Problem statement :: What lines in the data hold the string "Viewport"? Show them.

Data for the task ::
----------

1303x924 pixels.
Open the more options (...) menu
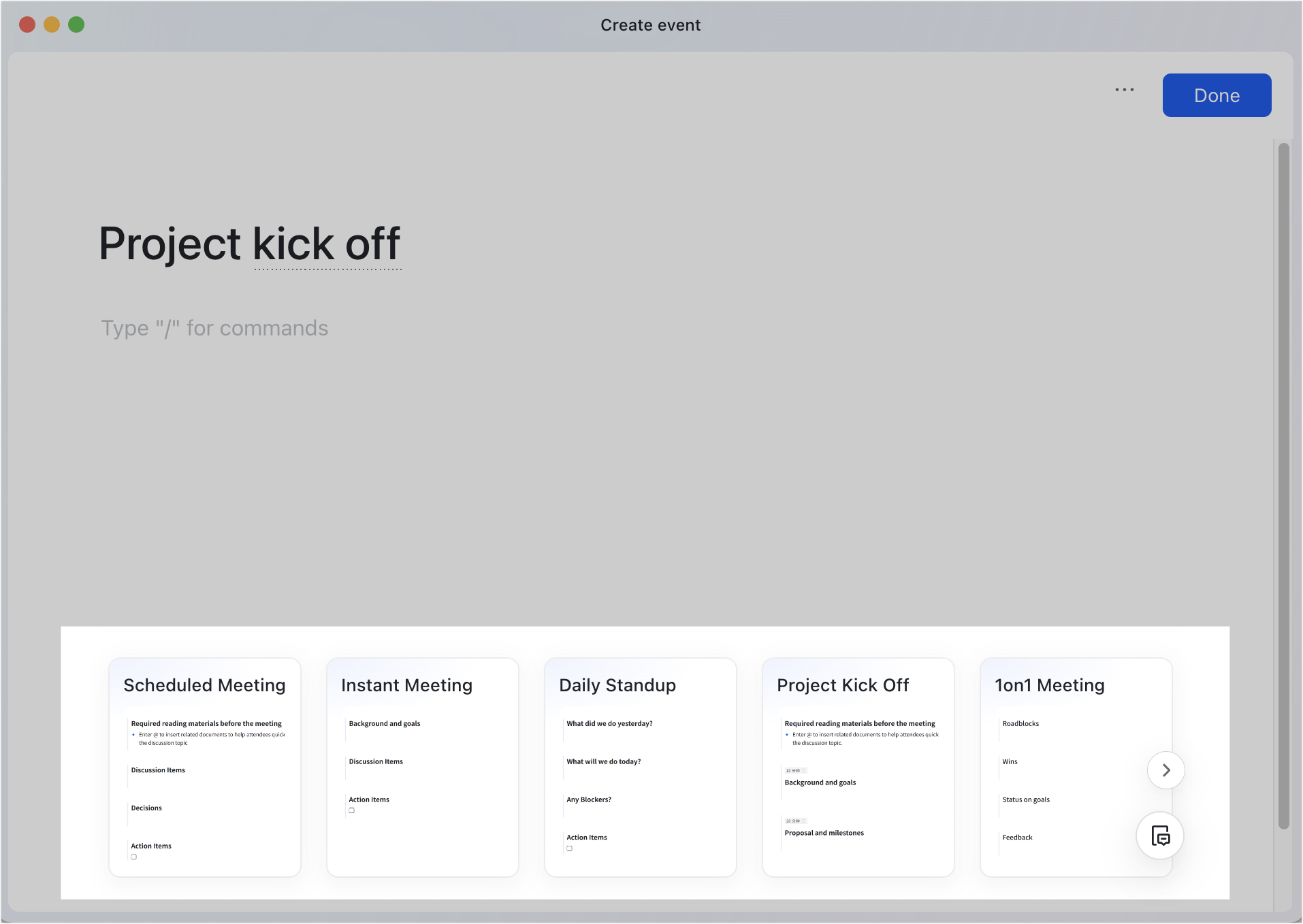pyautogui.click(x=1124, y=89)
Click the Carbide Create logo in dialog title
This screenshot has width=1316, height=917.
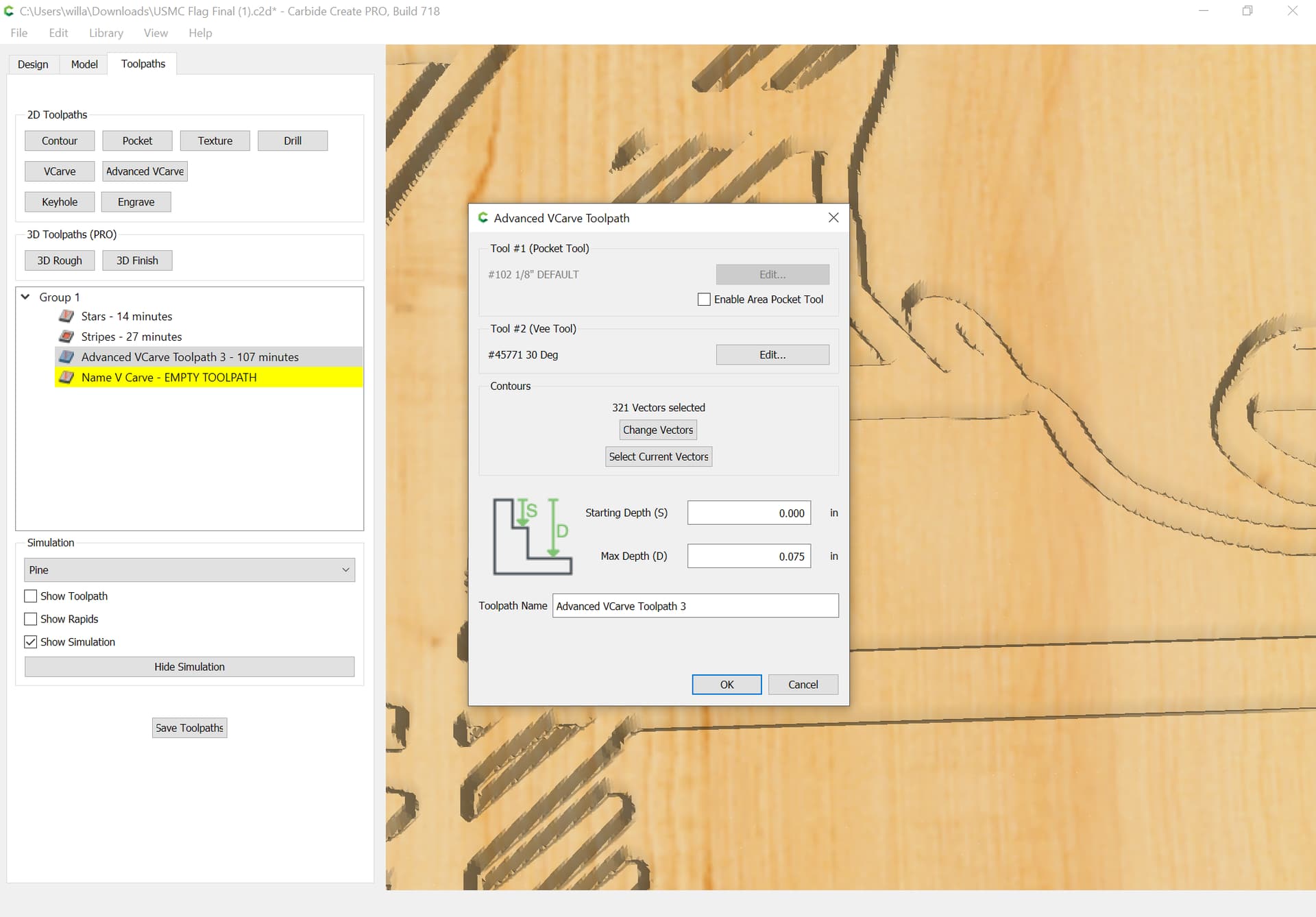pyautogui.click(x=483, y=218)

----------

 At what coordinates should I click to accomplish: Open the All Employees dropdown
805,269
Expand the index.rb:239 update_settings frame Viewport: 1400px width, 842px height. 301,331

----------

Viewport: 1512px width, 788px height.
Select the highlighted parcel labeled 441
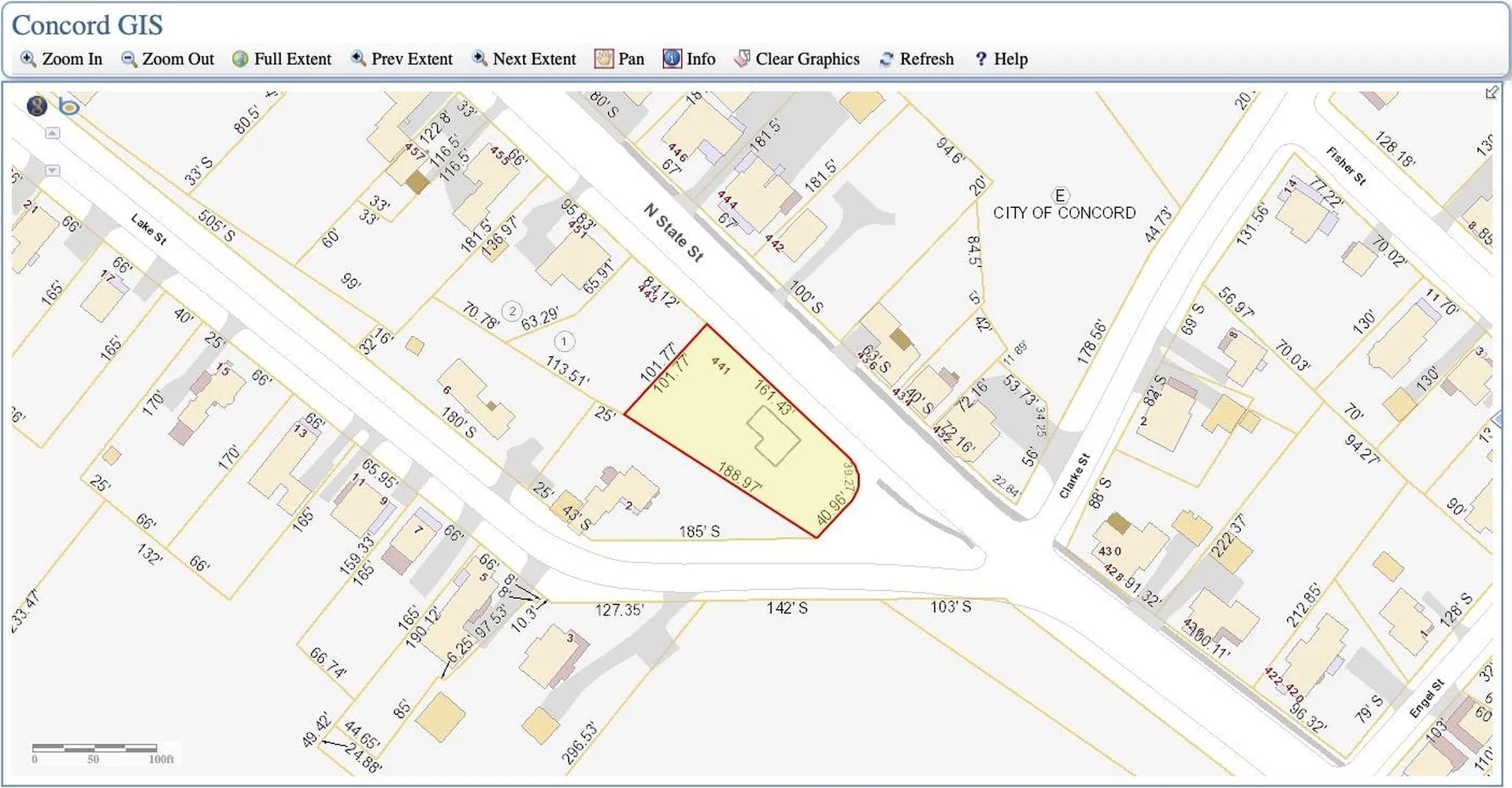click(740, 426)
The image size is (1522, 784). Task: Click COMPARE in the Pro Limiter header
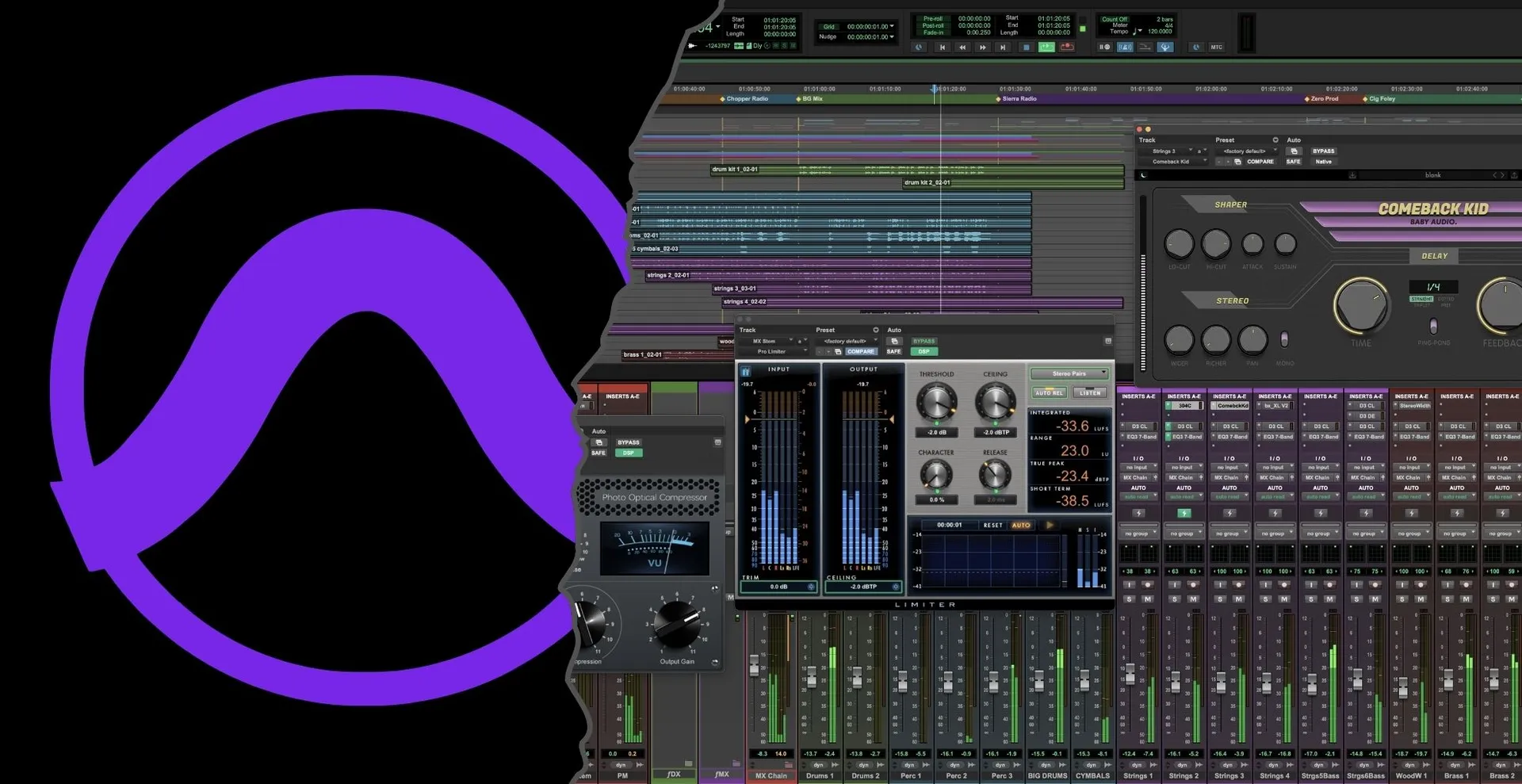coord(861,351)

----------

Solution to this problem ::
Expand the index.rb:239 update_settings frame Viewport: 1400px width, 842px height. 301,331
Viewport: 1512px width, 788px height.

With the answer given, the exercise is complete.